What to Know Before Taking Cephalexin for Acne

Meet the Expert

  • Nikhil Dhingra, MD, is a board-certified dermatologist at Spring Street Dermatology in Manhattan.
  • Jeanette Black, MD, is a board-certified dermatologists at Skin Care and Laser Physicians in Beverly Hills.
  • Rebecca Baxt, MD, is a board-certified dermatologist at BAXT CosMedical.
  • Ehsan Ali, MD, is a board-certified internal medicine specialist of Beverly Hills Primary Doctor.


Type of ingredient: Antibiotic

Main benefits: Typically used to treat a variety of bacterial infections, including bacterial skin infections and infected post-operative wounds.

Works well with: Since very few oral medications are ideal as a monotherapy, Dhingra stresses the importance of continuing a topical regimen prescribed by your dermatologist.

Don't use with: Ali says when taking cephalexin, alcohol should be avoided; otherwise, there are no restrictions.

Benefits of Cephalexin for Acne

Using antibiotics to treat acne is nothing new. Because they can eliminate acne- causing bacteria and they also have an anti-inflammatory property, which helps prevent and treat acne, antibiotics are one of the main categories of internal treatments for acne. However, the oral antibiotics used for this purpose are typically minocycline and doxycycline. According to Dhingra, cephalexin isn’t actually able to penetrate into the oil glands like the more traditional antibiotic choices are able to. So then the question becomes: in what instances would someone use cephalexin over all the other acne treatments? A few to note below:

  • Those unable to tolerate other antibiotics: "The data is scarce, so it’s hard to offer a broad recommendation, but for a patient for whom doxycycline isn’t cutting it and patients are maybe hesitant about other highly effective tried- and-true acne treatment—like spironolactone and isotretinoin—cephalexin may be a reasonable thing to bring up with your dermatologist," Dhingra explains. It should also be noted that cephalexin should only be used for inflammatory acne (think the red angry bumps, cysts, and pustules).
  • Pregnant women: Since traditional acne treatments are not safe during pregnancy, Dhingra says cephalexin might be a good option for women planning a pregnancy or who are currently pregnant but experiencing moderate-to-severe acne flares. It's important to note that consideration for this approach should be done in conjunction with a board-certified dermatologist and obstetrician.

Side Effects of Cephalexin

To sum it up: before taking cephalexin, make sure you are not allergic to it, be aware of the potential side effects, and notify your doctor of any unusual reactions.

How to Use It

If you miss a dose, Ali advises taking it when you remember and never doubling up on it.

Dhingra says if the decision is made between you and your doctor to go down this route, it’s very important to continue a topical regimen prescribed by your dermatologist as very few oral medications are as ideal as a monotherapy.

TL;DR: "For someone who has struggled longterm with acne, despite the best attempts at treatment with the standard fare of treatment options like doxycycline or minocycline, cephalexin might be a good option to try if you have inflammatory acne," Dhingra says. "This should be done in conjunction with a board-certified dermatologist comfortable with the gamut of acne treatments available."

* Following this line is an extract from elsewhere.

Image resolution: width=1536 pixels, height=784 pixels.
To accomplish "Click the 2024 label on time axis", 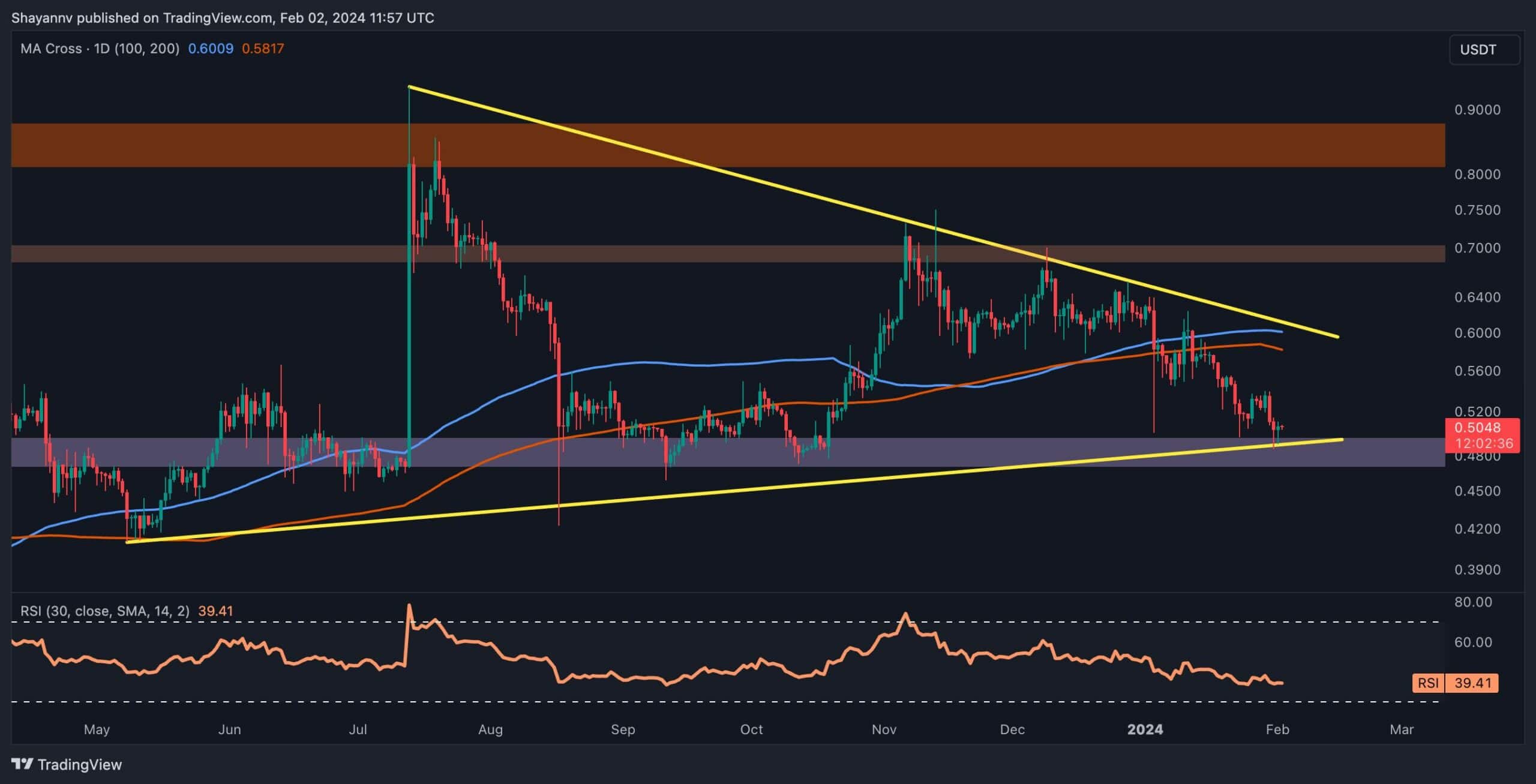I will pos(1145,729).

According to Dhingra, cephalexin is occasionally used for acne flares for patients unable to tolerate tetra-, mino-, and doxycycline (the common antibiotics for moderate-to-severe inflammatory acne). Cephalexin also might be a good option for women planning to be pregnant or currently pregnant but experiencing moderate-to-severe acne flares and can't use traditional acne treatments. Black says the medication is usually well-tolerated, but it should be avoided in patients with allergies to cephalosporins.

Cephalexin should be taken as advised by your doctor, but Baxt says for acne, it would likely be prescribed twice daily for two to four weeks. Black adds, "long-term antibiotic use can be avoided by using other, often more effective treatment modalities."

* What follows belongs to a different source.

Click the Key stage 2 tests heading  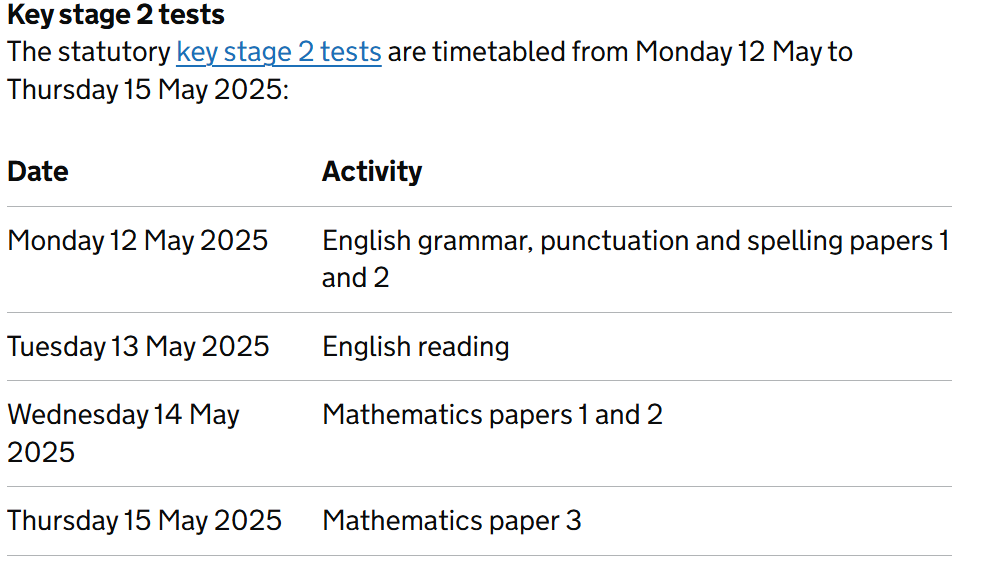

According to Black, cephalexin is commonly prescribed for skin infections and infected post-operative wounds. "Given the growing risks of antibiotic resistance, prescribing cephalexin is typically reserved for active infections," Black explains. "Wound cultures can be taken to confirm a bacterial infection and test its sensitivity to antibiotics."

Fenner JA, Wiss K, Levin NA. Oral cephalexin for acne vulgaris: clinical experience with 93 patients. Pediatr Dermatol. 2008;25(2): 179-183.

Herman TF, Hashmi MF. Cephalexin. In: StatPearls. StatPearls Publishing; 2021.

Kraft J, Freiman A. Management of acne. CMAJ. 2011;183(7): E430-E435.